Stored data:
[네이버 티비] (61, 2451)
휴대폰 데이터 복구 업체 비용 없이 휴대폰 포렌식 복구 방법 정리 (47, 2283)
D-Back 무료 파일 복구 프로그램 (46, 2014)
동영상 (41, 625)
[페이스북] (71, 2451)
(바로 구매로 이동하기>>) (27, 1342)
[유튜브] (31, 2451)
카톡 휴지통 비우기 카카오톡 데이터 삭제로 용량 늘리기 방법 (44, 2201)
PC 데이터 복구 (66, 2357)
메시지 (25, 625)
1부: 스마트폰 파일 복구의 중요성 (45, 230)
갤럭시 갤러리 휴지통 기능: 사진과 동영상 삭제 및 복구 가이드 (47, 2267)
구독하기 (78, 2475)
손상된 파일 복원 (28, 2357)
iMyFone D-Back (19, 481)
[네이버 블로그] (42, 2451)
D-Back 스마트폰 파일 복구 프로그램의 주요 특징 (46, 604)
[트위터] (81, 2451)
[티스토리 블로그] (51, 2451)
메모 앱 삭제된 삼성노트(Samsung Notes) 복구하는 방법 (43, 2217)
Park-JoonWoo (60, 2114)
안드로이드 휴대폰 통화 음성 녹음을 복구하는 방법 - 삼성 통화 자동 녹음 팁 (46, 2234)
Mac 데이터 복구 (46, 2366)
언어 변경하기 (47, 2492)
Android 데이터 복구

--

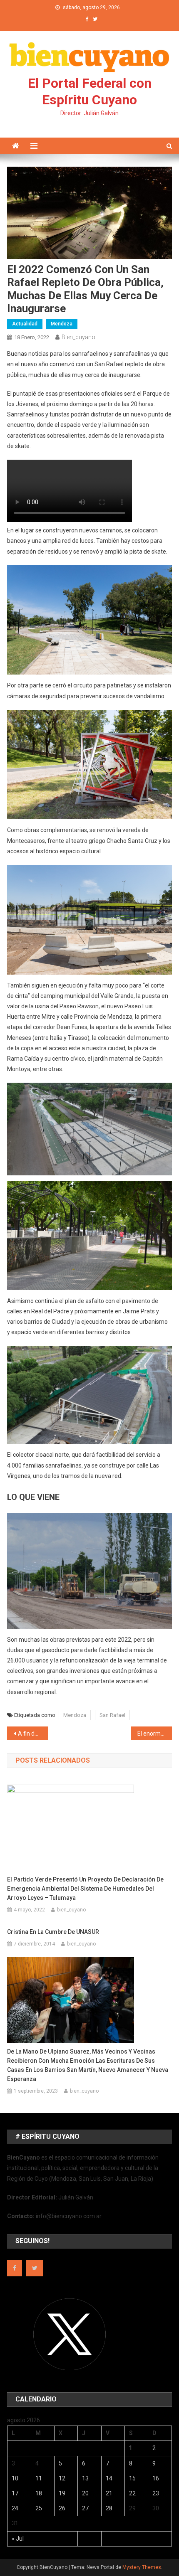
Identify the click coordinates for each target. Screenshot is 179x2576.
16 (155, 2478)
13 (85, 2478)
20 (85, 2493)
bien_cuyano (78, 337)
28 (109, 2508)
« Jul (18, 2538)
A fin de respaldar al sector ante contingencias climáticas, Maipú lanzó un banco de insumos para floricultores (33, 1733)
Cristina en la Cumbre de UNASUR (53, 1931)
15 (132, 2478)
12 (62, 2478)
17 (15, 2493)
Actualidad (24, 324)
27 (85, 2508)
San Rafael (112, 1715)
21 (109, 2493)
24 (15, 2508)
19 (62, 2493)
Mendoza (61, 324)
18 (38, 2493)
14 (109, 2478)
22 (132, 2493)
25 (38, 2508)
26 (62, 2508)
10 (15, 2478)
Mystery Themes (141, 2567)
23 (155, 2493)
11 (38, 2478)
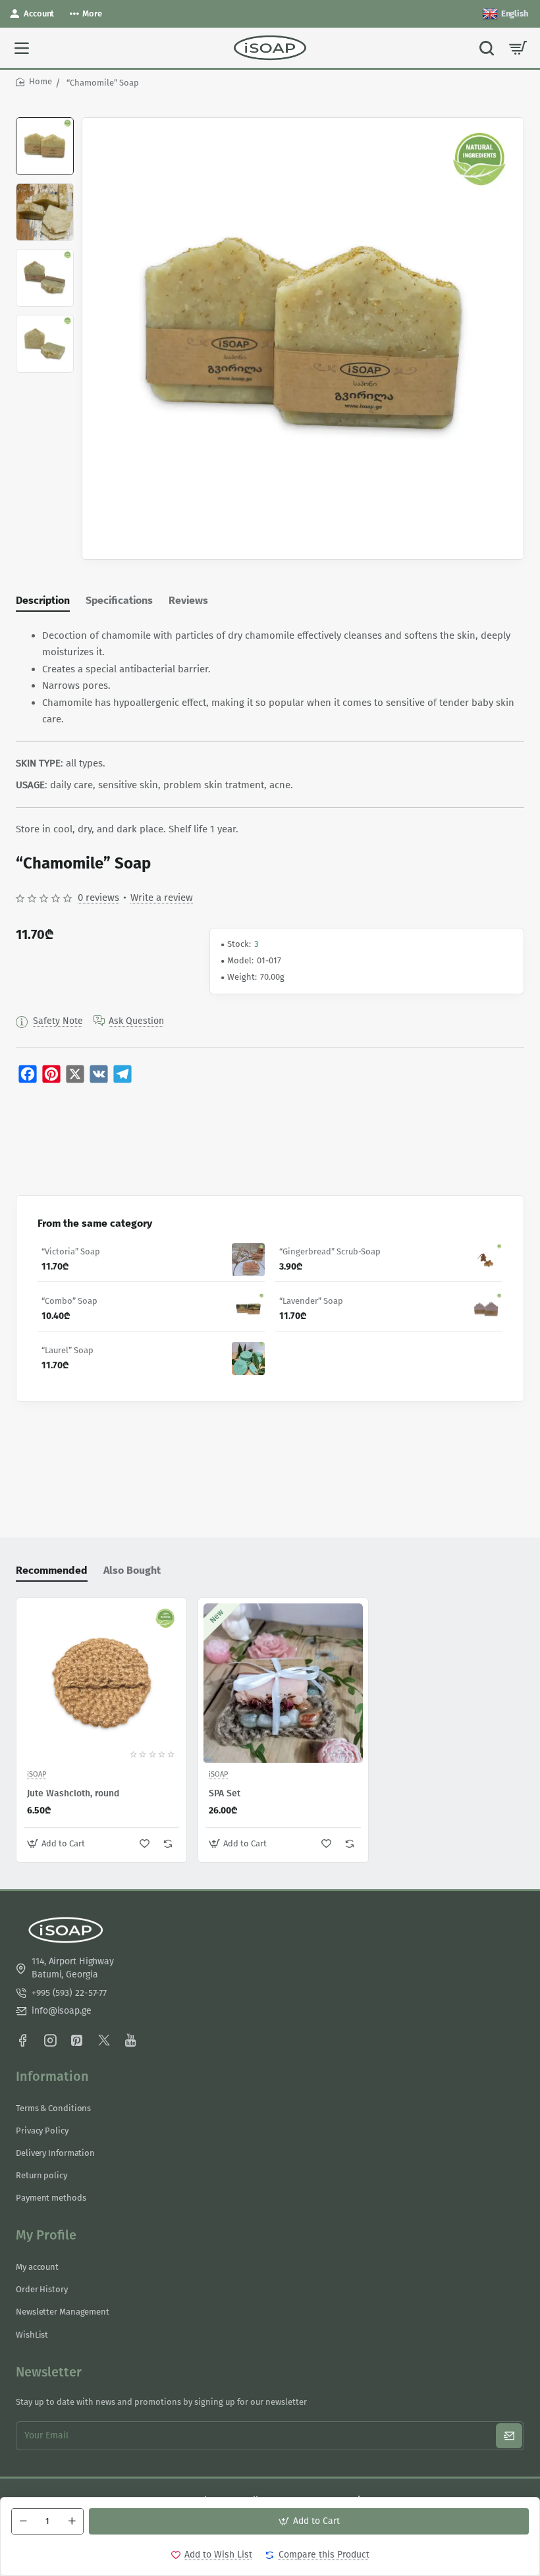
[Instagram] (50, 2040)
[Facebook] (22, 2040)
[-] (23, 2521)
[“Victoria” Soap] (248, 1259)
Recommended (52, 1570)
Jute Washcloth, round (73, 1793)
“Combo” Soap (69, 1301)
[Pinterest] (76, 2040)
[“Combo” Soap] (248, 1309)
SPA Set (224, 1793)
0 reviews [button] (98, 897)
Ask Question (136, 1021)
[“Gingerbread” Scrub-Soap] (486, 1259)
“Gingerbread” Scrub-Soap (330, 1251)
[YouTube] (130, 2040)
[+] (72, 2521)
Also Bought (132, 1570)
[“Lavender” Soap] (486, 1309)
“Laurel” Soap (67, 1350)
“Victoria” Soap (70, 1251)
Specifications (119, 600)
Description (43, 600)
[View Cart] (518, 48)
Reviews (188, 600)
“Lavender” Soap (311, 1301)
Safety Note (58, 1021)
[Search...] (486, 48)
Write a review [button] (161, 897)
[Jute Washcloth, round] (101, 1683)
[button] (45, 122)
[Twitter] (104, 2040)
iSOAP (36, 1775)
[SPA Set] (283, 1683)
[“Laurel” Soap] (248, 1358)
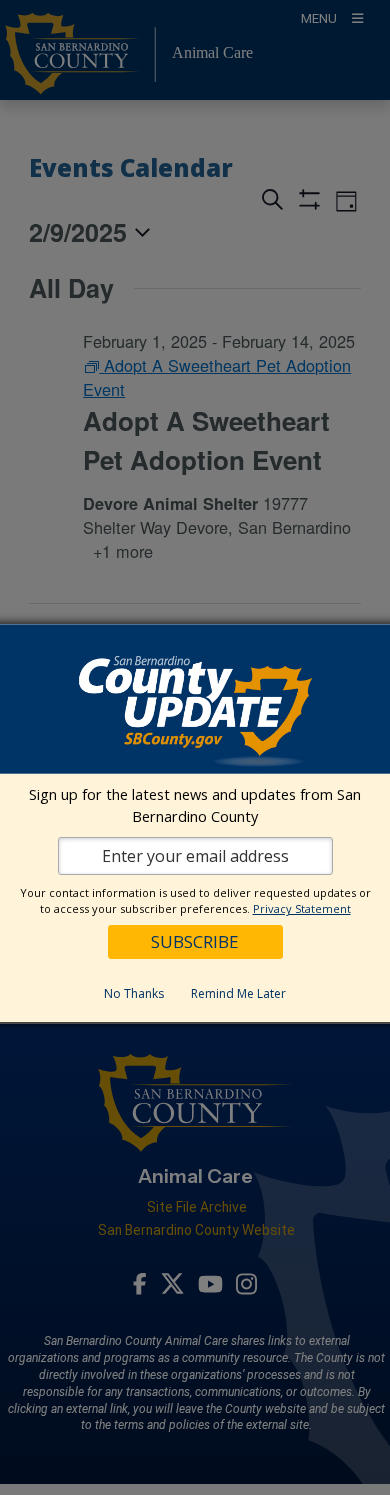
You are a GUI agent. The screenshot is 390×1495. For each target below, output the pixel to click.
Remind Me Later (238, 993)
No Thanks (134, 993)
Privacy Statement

• About this task: For the lines above, output exactly those from the line containing "[-] (23, 2521)" through the line containing "iSOAP (36, 1775)", and skip the others.

• Solution to this problem:
[-] (23, 2521)
[“Victoria” Soap] (248, 1259)
Recommended (52, 1570)
Jute Washcloth, round (73, 1793)
“Combo” Soap (69, 1301)
[Pinterest] (76, 2040)
[“Combo” Soap] (248, 1309)
SPA Set (224, 1793)
0 reviews [button] (98, 897)
Ask Question (136, 1021)
[“Gingerbread” Scrub-Soap] (486, 1259)
“Gingerbread” Scrub-Soap (330, 1251)
[YouTube] (130, 2040)
[+] (72, 2521)
Also Bought (132, 1570)
[“Lavender” Soap] (486, 1309)
“Laurel” Soap (67, 1350)
“Victoria” Soap (70, 1251)
Specifications (119, 600)
Description (43, 600)
[View Cart] (518, 48)
Reviews (188, 600)
“Lavender” Soap (311, 1301)
Safety Note (58, 1021)
[Search...] (486, 48)
Write a review [button] (161, 897)
[Jute Washcloth, round] (101, 1683)
[button] (45, 122)
[Twitter] (104, 2040)
iSOAP (36, 1775)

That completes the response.